Wednesday, June 15, 2005

Selenium: A Powerful Tool in Prostate Health

A 1997 study following both men and women over a period of 10 years found that the group given selenium experienced 41 per cent fewer cases of cancer overall than the placebo group. However, that 41 per cent number covers all cancers. Some specific forms of cancer saw a particularly significant reduction in incidence, such as lung, esophageal, colorectal, and especially prostate.

Men in the selenium group saw a whopping 71 per cent fewer cases of prostate cancer than the placebo group. This agrees with another study which compared the blood-selenium levels of 52 men with prostate cancer with those of 96 men without prostate cancer. The 52 men with prostate cancer had supplied blood samples before and after their diagnoses, allowing researchers to conclude that low selenium levels are consistent with a significantly higher risk of prostate cancer.

The reasons for selenium’s role in reducing cancer incidence appear to fall into 2 major areas. First, it is a critical component in at least 2 enzymes which help reduce damage from free radicals. Remember that free radicals are a natural by-product of the body’s own metabolism, and so it is very important to have these enzymes active and plentiful at all times so that they can eliminate mutant oxygen molecules when and where they arise. Second, selenium has a particular kind of chemical property which makes it attract oxygen molecules and render them harmless in the body.
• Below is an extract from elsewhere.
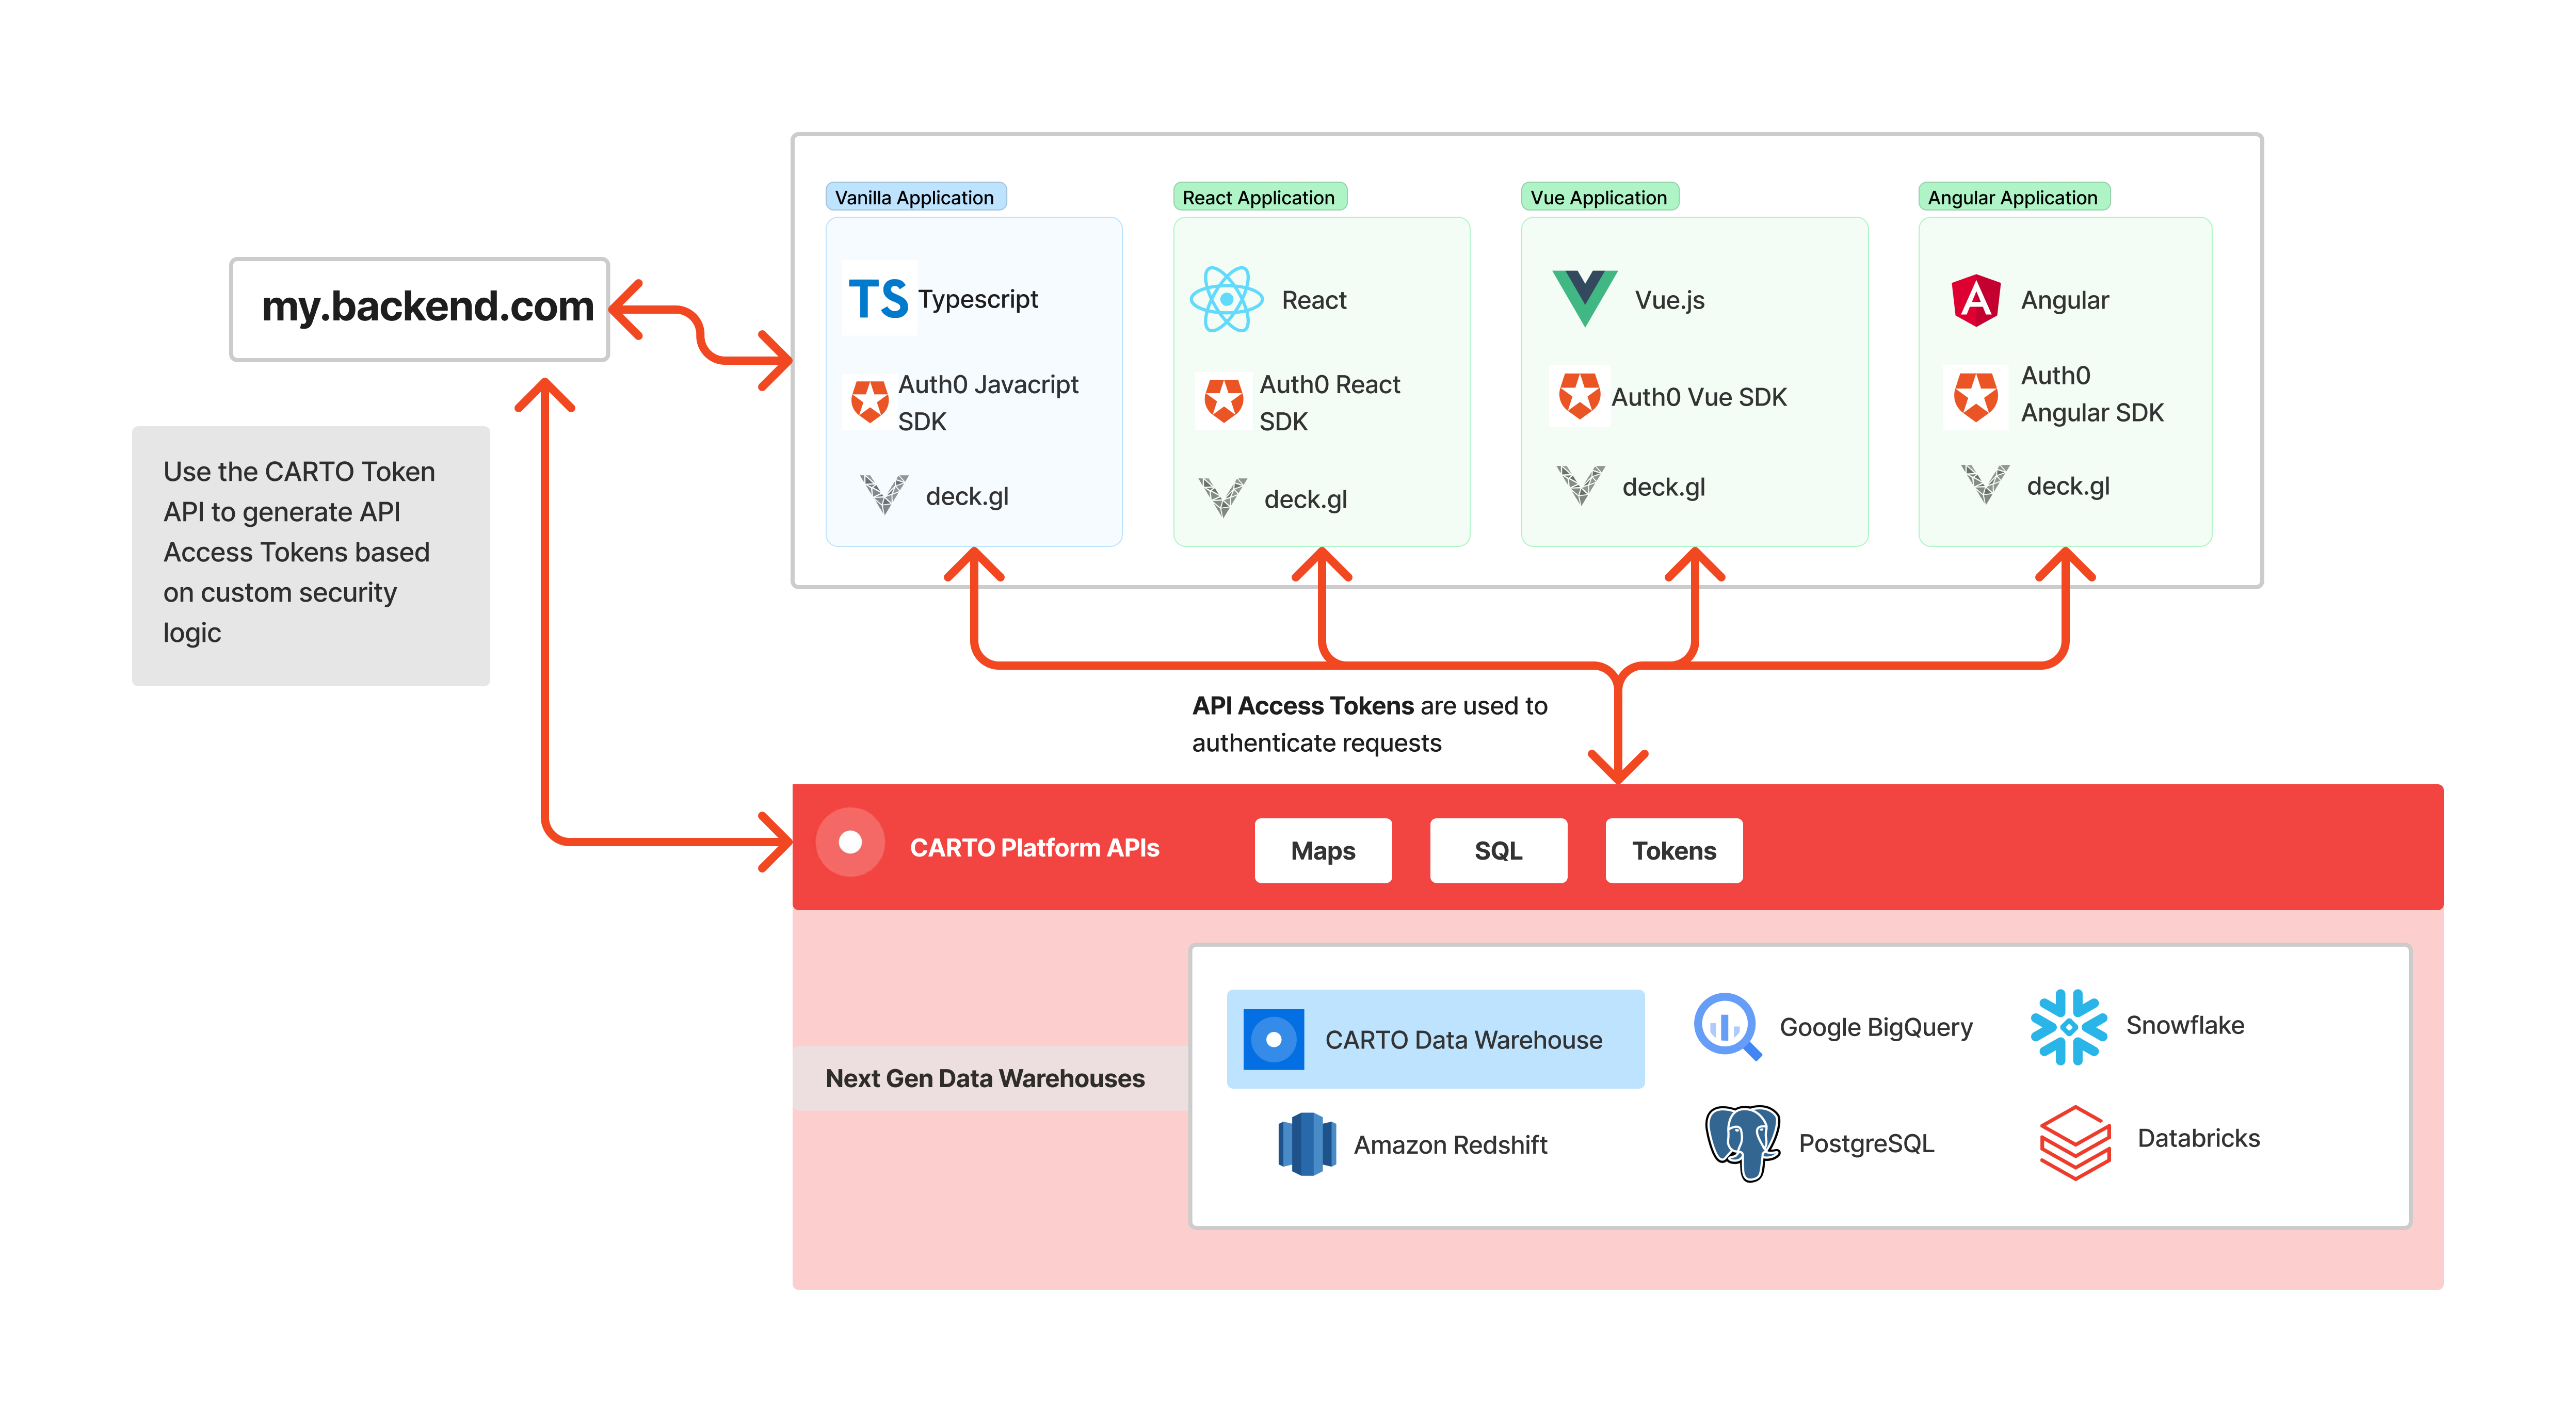Click the Vanilla Application label tag
This screenshot has width=2576, height=1422.
tap(914, 197)
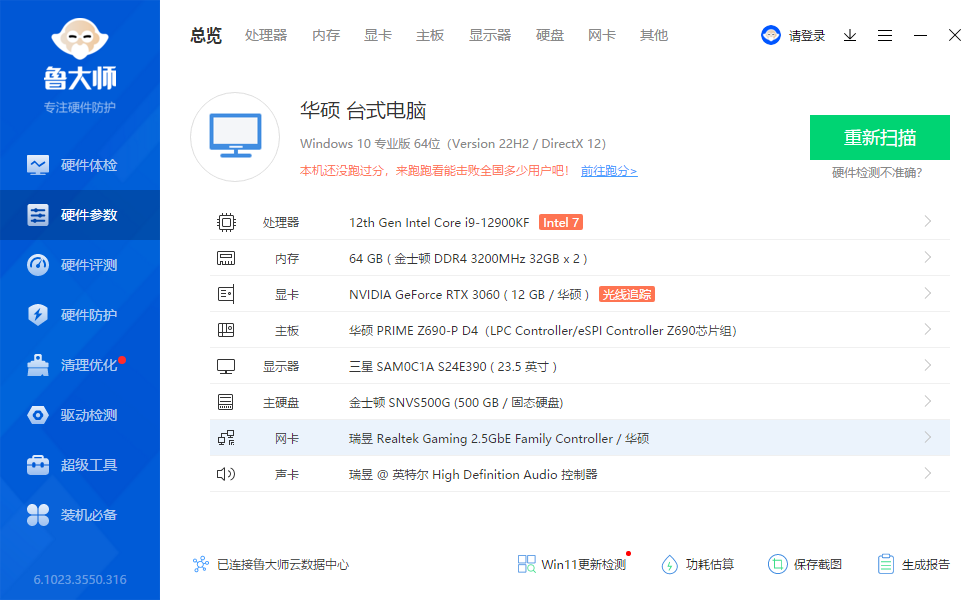
Task: Click the download arrow icon in title bar
Action: coord(850,35)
The best dietary source for selenium is reportedly brazil nuts, although meats, fish, eggs, and dairy products often contain useful amounts as well. However, it can be difficult to get enough selenium from dietary sources, since it often depends on the amount of selenium in the soil where food is grown and may be lost in processing. Labels don’t show you how many micrograms of selenium your food contains. Granted, most Americans consume at least 40 micrograms of dietary selenium daily, but the research does appear to suggest that boosting this number with a moderate supplement is advisable. As always, it is good to talk to your doctor, but when looking into supplements directed at reducing cancer risk, or at improving overall men’s health, keep an eye out for selenium.